=== Exercise description ===
Only one stretch of the listing below is wanted. Begin at the line that has "450 Bushmaster (175, 1331)", stop after the line that has "Home (287, 96)", and repeat every line in between exactly.

──────────

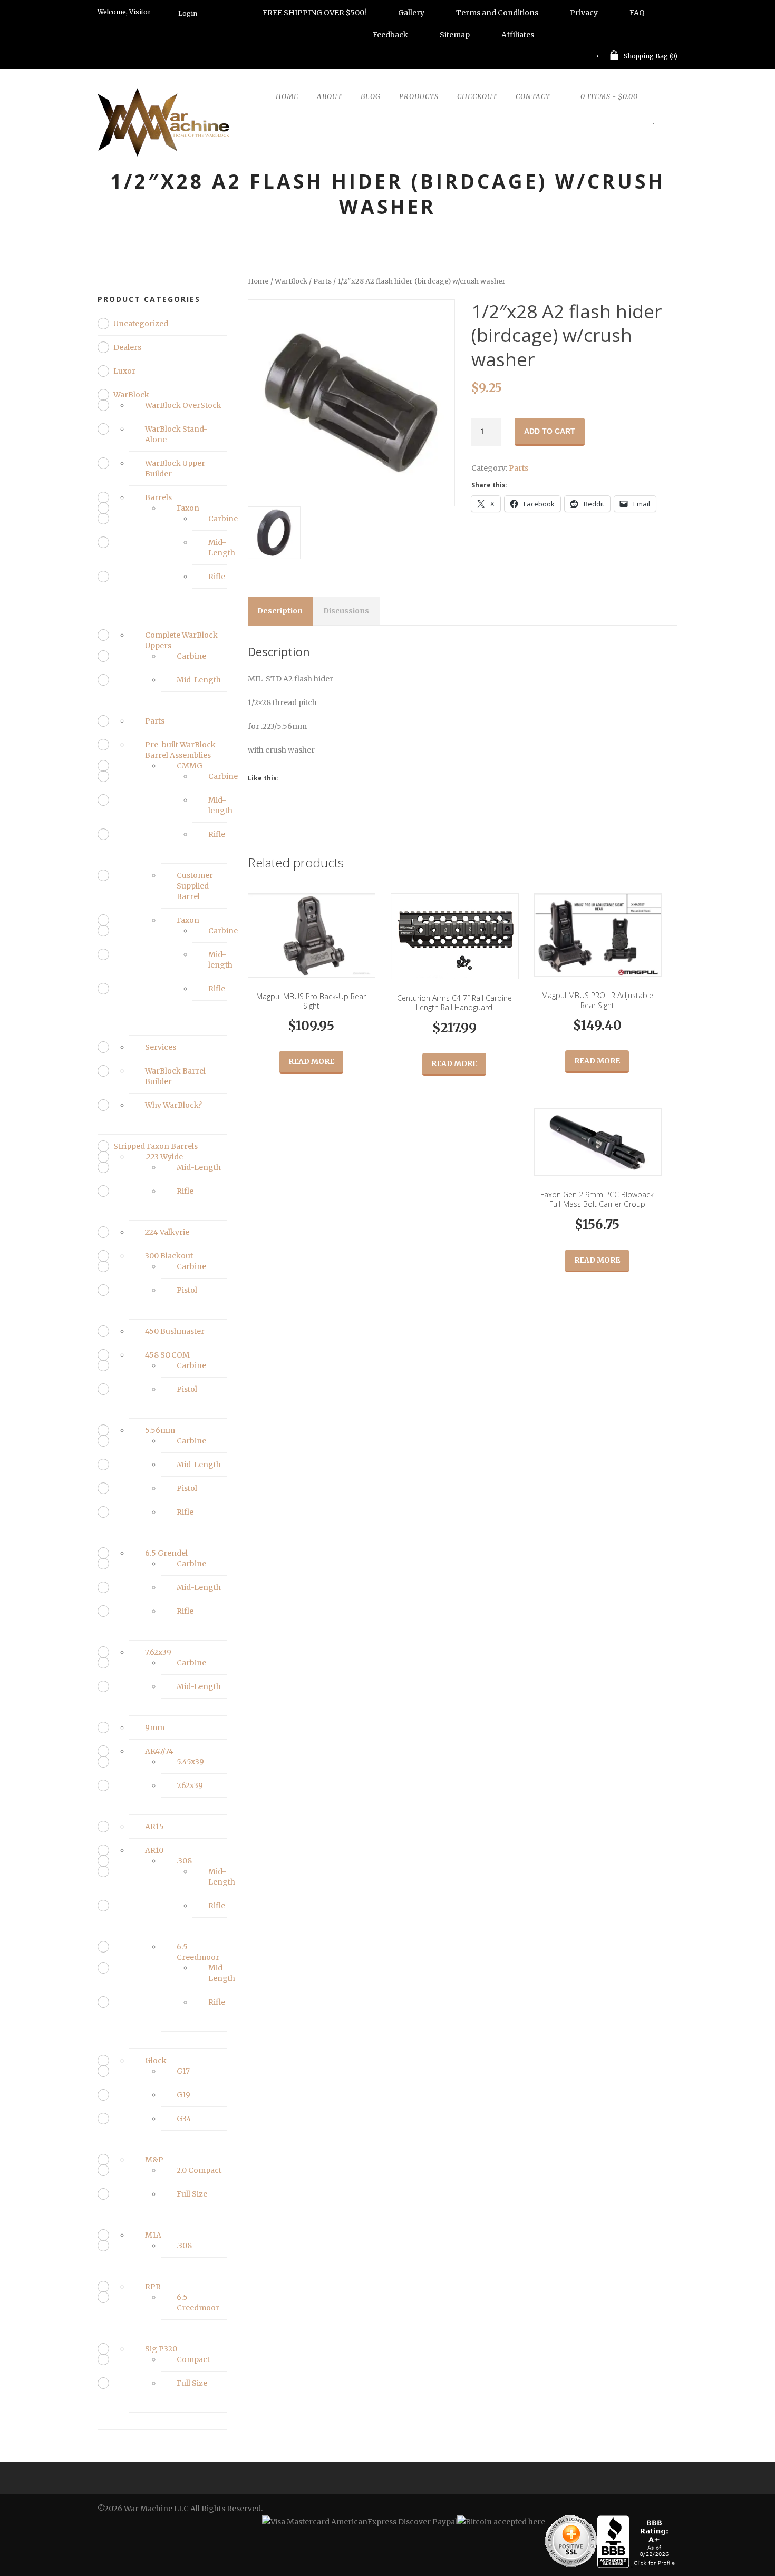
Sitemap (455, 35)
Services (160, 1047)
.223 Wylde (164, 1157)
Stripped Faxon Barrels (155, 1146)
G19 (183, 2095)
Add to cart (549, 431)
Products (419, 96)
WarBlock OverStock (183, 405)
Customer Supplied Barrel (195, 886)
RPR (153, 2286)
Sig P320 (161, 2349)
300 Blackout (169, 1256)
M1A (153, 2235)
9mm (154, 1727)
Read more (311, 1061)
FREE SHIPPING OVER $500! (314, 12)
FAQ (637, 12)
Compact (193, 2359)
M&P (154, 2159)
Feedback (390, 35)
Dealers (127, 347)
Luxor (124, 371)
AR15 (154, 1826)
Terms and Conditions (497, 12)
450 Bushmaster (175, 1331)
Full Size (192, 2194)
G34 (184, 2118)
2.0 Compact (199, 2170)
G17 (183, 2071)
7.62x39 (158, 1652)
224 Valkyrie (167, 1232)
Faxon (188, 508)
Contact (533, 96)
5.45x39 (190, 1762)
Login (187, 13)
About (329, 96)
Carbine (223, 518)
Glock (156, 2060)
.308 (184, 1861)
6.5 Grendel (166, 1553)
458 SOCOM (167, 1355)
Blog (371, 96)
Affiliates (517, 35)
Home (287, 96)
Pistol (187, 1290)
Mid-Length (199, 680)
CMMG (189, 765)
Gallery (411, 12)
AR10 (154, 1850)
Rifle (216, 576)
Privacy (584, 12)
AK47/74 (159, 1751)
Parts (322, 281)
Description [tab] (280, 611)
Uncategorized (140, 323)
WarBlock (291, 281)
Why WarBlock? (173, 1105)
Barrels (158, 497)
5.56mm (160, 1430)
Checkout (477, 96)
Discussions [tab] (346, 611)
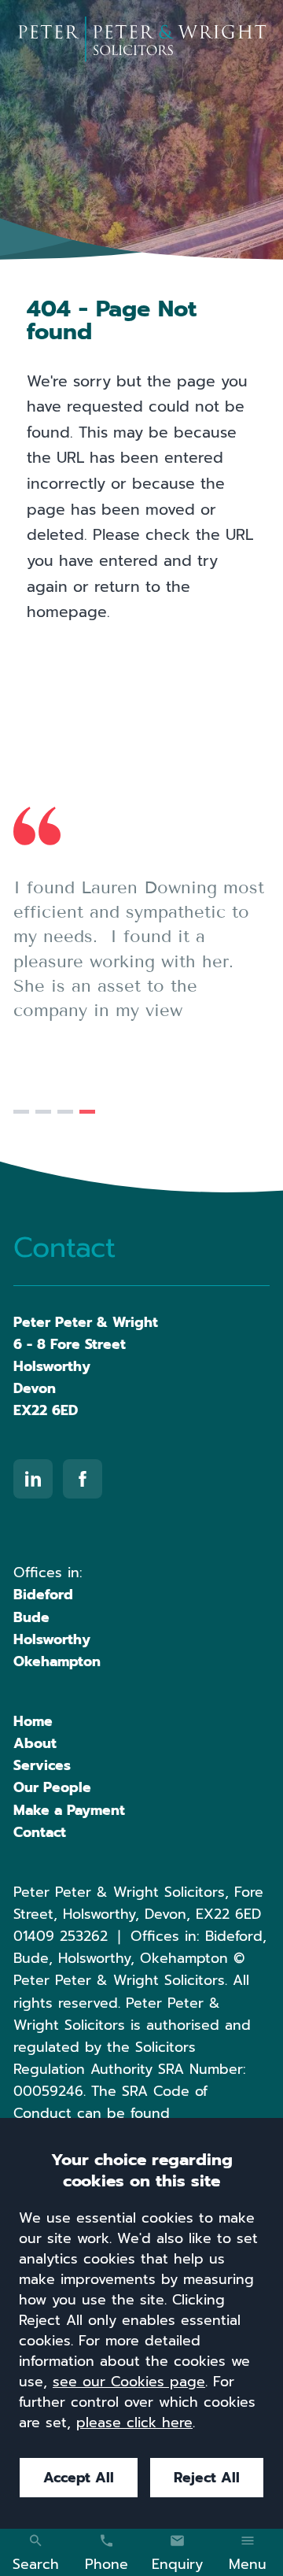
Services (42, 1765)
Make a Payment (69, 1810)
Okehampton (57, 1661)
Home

──────────

=== Exercise solution ===
450 Bushmaster (175, 1331)
Full Size (192, 2194)
G34 (184, 2118)
2.0 Compact (199, 2170)
G17 (183, 2071)
7.62x39 (158, 1652)
224 Valkyrie (167, 1232)
Faxon (188, 508)
Contact (533, 96)
5.45x39 (190, 1762)
Login (187, 13)
About (329, 96)
Carbine (223, 518)
Glock (156, 2060)
.308 (184, 1861)
6.5 Grendel (166, 1553)
458 SOCOM (167, 1355)
Blog (371, 96)
Affiliates (517, 35)
Home (287, 96)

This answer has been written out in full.